Философ морфиниста без нужды употребляет устаревшую или необщепринятую терминологию, на ровном месте изобретает свою. Так, он может бесхитростно приспосабливать понятия, выработанные для описания архаичного общества, к своим умствованиям о социуме наших дней или пытаться пересказывать современную физику, используя словарь, который плохо для этого подходит, скажем аристотелевский или гегелевский. Все философы люди, и ничто человеческое, в том числе метафоры, им не чуждо; но философ морфиниста не дает читателю понять, что это лишь фигура речи, призванная воздействовать на эмоции и память, но не на разум. Философ курильщика старается, чтобы его риторические приемы не подменяли собой аргументы. Увлечься можно не только метафорами, но и узкоспециальной терминологией.

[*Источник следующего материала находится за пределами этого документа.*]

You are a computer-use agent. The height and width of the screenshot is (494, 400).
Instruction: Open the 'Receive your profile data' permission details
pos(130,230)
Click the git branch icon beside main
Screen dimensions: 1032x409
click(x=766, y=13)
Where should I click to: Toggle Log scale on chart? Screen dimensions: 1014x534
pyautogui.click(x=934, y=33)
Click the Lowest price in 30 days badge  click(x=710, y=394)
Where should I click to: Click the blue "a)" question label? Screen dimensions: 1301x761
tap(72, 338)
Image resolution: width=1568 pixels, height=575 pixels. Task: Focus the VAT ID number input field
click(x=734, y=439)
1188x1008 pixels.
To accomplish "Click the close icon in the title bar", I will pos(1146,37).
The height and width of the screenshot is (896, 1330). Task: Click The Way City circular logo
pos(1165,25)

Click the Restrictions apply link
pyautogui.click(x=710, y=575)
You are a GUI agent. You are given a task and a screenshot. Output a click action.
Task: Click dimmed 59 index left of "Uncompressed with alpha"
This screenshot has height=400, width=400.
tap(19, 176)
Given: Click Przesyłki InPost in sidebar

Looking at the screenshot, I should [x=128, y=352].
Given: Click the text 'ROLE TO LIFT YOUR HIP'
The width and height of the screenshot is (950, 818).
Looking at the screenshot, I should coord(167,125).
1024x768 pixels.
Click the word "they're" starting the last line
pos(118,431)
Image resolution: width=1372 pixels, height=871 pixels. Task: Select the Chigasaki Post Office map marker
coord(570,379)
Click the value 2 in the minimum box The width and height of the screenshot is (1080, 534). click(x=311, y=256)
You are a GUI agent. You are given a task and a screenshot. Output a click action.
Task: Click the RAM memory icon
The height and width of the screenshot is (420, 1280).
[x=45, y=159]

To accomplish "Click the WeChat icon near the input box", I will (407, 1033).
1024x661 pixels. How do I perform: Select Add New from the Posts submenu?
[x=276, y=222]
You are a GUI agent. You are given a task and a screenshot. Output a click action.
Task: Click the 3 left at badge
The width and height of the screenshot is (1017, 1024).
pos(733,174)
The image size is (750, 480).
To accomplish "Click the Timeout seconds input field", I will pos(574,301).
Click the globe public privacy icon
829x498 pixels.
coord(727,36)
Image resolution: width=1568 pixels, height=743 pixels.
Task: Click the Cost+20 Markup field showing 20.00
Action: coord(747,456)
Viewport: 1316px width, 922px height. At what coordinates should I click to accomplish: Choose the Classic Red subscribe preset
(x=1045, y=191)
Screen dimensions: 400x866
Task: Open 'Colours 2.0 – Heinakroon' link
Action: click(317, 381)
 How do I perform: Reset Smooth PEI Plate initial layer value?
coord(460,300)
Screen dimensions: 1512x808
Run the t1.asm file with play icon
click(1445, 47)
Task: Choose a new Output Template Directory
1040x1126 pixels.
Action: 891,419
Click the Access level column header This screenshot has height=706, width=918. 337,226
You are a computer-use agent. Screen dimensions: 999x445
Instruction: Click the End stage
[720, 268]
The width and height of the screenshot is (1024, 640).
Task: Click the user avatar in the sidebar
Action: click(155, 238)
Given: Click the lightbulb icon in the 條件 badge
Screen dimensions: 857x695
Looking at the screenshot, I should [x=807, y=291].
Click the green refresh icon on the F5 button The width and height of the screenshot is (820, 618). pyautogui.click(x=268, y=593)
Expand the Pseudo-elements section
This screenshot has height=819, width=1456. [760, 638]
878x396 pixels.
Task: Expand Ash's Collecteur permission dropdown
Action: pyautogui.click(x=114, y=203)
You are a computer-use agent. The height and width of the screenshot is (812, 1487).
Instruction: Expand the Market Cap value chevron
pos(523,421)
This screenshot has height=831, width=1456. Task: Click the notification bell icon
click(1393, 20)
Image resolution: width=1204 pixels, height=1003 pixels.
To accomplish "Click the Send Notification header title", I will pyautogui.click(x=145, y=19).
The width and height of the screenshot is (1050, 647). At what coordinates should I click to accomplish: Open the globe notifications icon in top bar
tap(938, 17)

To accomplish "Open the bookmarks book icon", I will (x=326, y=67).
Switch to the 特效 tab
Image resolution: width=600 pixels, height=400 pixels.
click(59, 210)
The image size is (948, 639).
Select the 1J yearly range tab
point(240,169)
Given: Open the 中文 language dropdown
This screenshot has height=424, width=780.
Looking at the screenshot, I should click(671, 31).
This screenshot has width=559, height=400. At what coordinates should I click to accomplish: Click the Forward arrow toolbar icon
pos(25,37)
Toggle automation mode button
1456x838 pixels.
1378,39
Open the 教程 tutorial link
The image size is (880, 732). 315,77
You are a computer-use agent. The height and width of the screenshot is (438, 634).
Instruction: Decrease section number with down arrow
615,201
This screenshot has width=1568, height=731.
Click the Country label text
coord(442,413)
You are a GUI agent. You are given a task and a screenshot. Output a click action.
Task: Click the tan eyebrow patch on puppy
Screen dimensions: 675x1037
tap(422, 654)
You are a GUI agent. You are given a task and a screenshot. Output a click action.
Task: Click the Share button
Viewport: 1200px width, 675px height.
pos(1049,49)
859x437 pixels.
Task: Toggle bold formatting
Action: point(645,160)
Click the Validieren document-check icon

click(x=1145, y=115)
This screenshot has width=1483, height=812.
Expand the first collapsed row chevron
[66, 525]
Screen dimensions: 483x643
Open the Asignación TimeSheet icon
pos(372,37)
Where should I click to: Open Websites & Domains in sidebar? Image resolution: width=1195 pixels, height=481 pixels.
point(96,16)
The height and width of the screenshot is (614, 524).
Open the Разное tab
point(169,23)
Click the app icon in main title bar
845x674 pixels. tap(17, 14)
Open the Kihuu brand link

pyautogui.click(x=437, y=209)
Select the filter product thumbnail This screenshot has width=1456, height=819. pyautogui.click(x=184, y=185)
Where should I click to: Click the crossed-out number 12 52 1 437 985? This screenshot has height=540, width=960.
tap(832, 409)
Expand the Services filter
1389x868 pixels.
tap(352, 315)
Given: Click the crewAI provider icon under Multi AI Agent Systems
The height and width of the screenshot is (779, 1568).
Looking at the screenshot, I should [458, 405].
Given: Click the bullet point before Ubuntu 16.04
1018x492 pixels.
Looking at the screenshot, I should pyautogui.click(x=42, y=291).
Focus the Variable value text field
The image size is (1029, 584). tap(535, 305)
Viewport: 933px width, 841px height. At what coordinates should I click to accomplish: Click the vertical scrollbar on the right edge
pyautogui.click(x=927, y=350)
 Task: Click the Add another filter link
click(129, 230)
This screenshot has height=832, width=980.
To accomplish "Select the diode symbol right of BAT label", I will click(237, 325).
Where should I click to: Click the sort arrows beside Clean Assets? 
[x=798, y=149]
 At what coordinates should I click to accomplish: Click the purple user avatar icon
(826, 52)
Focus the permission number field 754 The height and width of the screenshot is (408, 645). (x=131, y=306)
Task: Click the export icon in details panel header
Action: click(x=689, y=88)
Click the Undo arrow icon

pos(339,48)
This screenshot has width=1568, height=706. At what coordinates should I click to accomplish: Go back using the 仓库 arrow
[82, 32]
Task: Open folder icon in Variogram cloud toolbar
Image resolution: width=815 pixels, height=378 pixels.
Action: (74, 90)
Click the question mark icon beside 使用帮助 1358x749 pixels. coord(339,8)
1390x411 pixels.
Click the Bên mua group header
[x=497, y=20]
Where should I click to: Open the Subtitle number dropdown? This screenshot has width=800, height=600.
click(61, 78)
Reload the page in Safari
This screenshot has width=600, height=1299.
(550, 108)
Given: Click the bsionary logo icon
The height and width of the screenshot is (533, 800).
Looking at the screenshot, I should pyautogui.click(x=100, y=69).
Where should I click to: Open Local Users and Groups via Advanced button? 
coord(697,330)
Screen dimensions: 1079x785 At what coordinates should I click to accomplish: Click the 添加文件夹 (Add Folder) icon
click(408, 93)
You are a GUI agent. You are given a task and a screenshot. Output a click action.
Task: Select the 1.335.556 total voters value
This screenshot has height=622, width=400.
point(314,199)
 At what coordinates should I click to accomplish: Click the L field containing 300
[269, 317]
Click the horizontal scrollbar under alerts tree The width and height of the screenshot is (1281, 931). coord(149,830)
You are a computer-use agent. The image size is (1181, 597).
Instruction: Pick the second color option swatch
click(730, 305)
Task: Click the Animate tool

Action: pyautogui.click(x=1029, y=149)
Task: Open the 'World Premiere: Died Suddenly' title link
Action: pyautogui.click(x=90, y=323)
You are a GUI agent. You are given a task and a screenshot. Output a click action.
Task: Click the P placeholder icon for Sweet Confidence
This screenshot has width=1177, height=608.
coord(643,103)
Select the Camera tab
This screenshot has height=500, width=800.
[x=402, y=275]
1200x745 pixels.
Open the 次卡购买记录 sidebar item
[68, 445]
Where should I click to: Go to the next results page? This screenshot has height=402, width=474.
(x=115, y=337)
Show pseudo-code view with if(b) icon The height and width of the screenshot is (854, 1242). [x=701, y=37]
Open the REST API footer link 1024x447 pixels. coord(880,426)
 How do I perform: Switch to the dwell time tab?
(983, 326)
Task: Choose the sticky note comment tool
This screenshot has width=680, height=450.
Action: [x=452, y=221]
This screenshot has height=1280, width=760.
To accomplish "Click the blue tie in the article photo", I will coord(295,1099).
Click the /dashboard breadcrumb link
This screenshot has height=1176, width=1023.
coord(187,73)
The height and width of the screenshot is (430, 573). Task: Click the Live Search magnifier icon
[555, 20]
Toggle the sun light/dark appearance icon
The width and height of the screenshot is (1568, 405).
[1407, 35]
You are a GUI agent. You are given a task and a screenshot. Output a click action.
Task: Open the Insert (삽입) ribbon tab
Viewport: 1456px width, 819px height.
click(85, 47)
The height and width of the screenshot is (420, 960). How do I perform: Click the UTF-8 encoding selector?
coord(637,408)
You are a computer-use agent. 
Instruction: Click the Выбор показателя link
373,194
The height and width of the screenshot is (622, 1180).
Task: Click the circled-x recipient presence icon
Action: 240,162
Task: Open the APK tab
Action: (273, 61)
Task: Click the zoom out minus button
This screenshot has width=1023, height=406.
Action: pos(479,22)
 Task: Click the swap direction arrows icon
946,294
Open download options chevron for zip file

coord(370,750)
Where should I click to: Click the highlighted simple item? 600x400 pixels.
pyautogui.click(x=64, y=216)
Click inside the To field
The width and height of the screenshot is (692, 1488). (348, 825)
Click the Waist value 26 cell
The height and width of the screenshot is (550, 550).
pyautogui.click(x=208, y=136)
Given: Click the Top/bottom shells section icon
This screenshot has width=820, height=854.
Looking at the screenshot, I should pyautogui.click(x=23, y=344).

Поверьте, философское образование или даже просто систематическое чтение соответствующей литературы существенно меняет лексикон и представления о понятности высказывания.
Если у вас есть возможность, попросите философа растолковать тот или иной используемый им термин, а также обосновать необходимость прибегать к профессионализму в этом конкретном пассаже. Философ курильщика (если, конечно, он не в дурном расположении духа) всегда будет готов объясниться и привести наглядные примеры, проиллюстрировать свои слова соображениями жизненно-практического характера. Учтите только, что такое объяснение может потребовать значительных временных затрат. Философ морфиниста предпочтет остаться в эзотерических чертогах своего языка.
Шаг пятый
Пятый совет: попытайтесь отследить, к чему, собственно, автор клонит. Философ курильщика старается ясно обозначить цели и средства своего исследования, философ морфиниста это делает далеко не всегда. Попробуйте «выжать» то, что говорит мыслитель, убрать все риторические элементы, все украшательство. Должно получиться что-то вроде: философ N утверждает, что А есть В; однако вот пример, когда А есть, а В нет; значит, точка зрения философа Z нуждается в корректировке. Или: существуют суждение Х и суждение Y; Х противоречит Y; Х истинно; Y истинно; если допустить истинность Z, то противоречие исчезает; Z истинно, так как истинно С, поэтому А и В на самом деле друг другу не противоречат. Естественно, возможны и другие варианты, но если текст философа не хочет «выжиматься», то он либо изначально камень, из которого и великан нацедит лишь каплю (многие по праву считают таковым «Логико-философский трактат» Людвига Витгенштейна), либо там столько воды, что вся она утекает сквозь пальцы.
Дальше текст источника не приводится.